Servirà ad allungare la legislatura o incentiverà le spinte a far cadere subito il governo Conte 2 per poter tornare al voto rieleggendo il vecchio numero di parlamentari? Per qualche settimana le firme dei senatori per richiedere il referendum confermativo sulla riforma che taglia di netto il numero dei parlamentari (da 630 a 400 alla Camera e da 315 a 200 al Senato) sono rimaste poco sopra 50. Ma nelle ultime ore c’è stata un’accelerazione e si è arrivati alla fatidica quota 65, un quinto cioè dei membri di una Camera come prevede la Costituzione.

Dal 12 gennaio, a tre mesi dall’approvazione pressoché all’unanimità della riforma in via definitiva, ci saranno a quel punto sei mesi di tempo per celebrare il referendum che si terrà probabilmente a giugno prossimo.

Legislatura “blindata” per un anno?
Un tempo congruo, come sottolinea il senatore democratico Tommaso Nannicini, ad approvare una buona legge elettorale e le modifiche costituzionali concordate nella maggioranza al momento della nascita del Conte 2 per adeguare il sistema al ridotto numero dei parlamentari: voto ai 18enni anche in Senato, elezione su base nazionale e non più regionale in Senato in modo da evitare collegi enormi che favorirebbero i partiti più grandi lasciando fuori i medio-piccoli. Una volta celebrato il referendum bisognerà poi attendere due mesi, e si arriva così in piena estate, per ridisegnare i collegi dell’attuale Rosatellum adeguandoli alridotto numero dei parlamentari, sempre che nel frattempo il Parlamento non intervenga approvando una nuova legge elettorale.

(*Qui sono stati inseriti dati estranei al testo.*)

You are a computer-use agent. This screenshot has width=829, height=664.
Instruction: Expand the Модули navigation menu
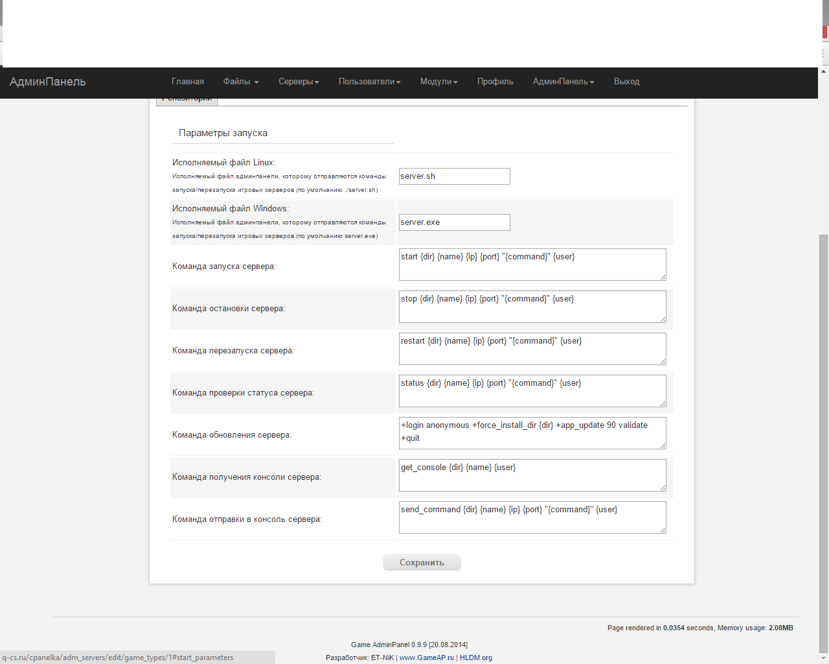(x=438, y=82)
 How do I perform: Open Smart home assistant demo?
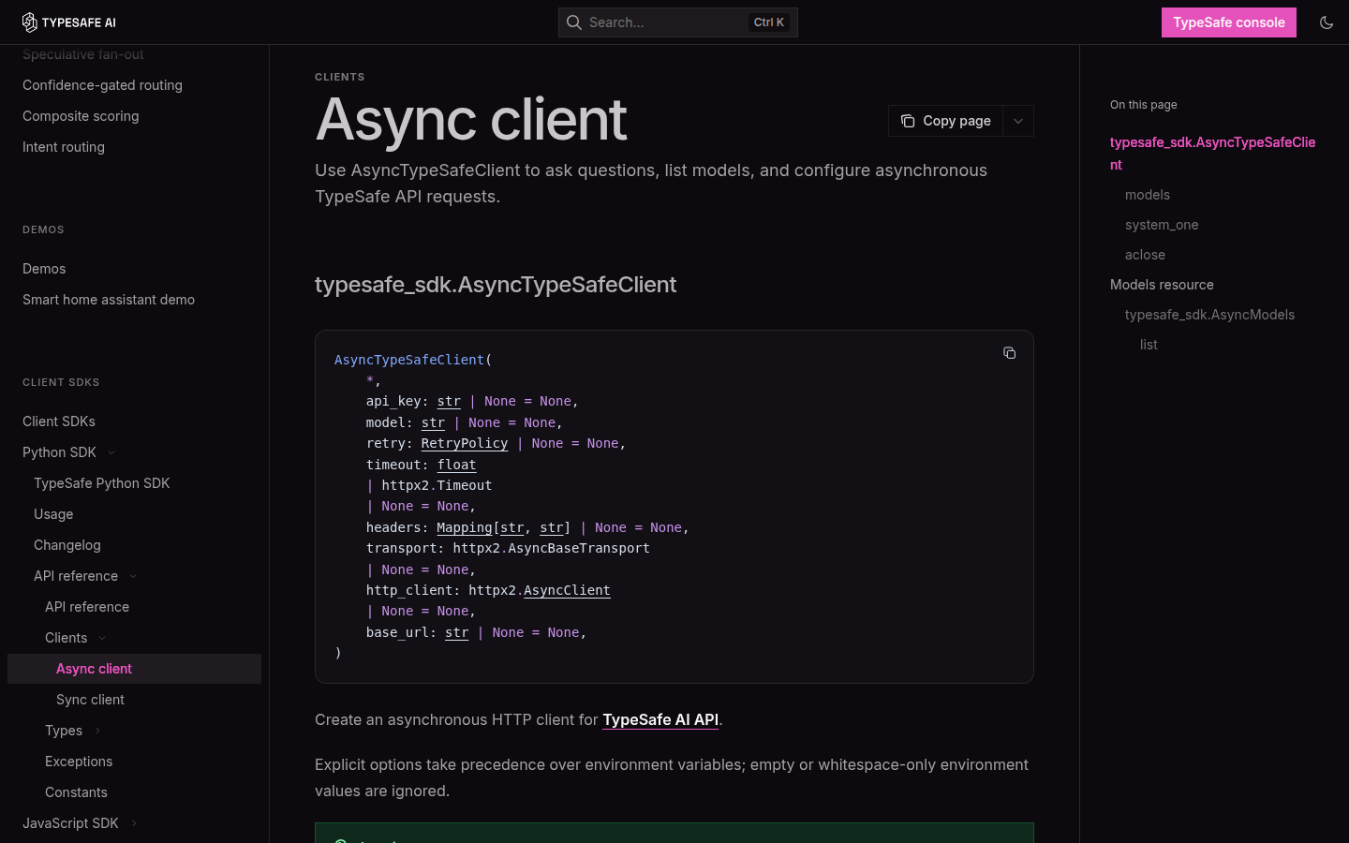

Le spinte a tornare al voto con le vecchie regole
Insomma, di fatto legislatura blindata almeno per un anno. Difficilmente infatti il Capo dello Stato scioglierebbe le Camere, potendo evitarlo, con la procedura di approvazione di una riforma così importante in corso. Ma, chiaramente, se la situazione politica dovesse precipitare e non ci fossero alternative all’attuale governo bisognerebbe giocoforza tornare alle urne eleggendo il vecchio numero dei parlamentari e rimandando così l’attuazione della riforma costituzionale alla legislatura successiva. Ma quale gruppo parlamentare si prenderebbe la responsabilità di far cadere il Conte 2 con questo scopo? Il principale indiziato, ossia Matteo Renzi, non a caso ha messo le mani avanti: se il governo dovesse cadere bisognerà fare di tutto per tornare al voto con il nuovo e ridotto numero dei parlamentari. Insomma, per l’ex premier e leader di Italia viva la legislatura deve andare avanti almeno fino all’entrata in vigore della riforma che taglia il numero dei parlamentari.

Ma non è detto, è il retropensiero, che debba andare avanti con Conte premier: ed è qui che si apre il possibile scenario, per ora fantapolitico, di un governo di unità nazionale che coinvolga l’opposizione in attesa di poter tornare al voto con le nuove regole.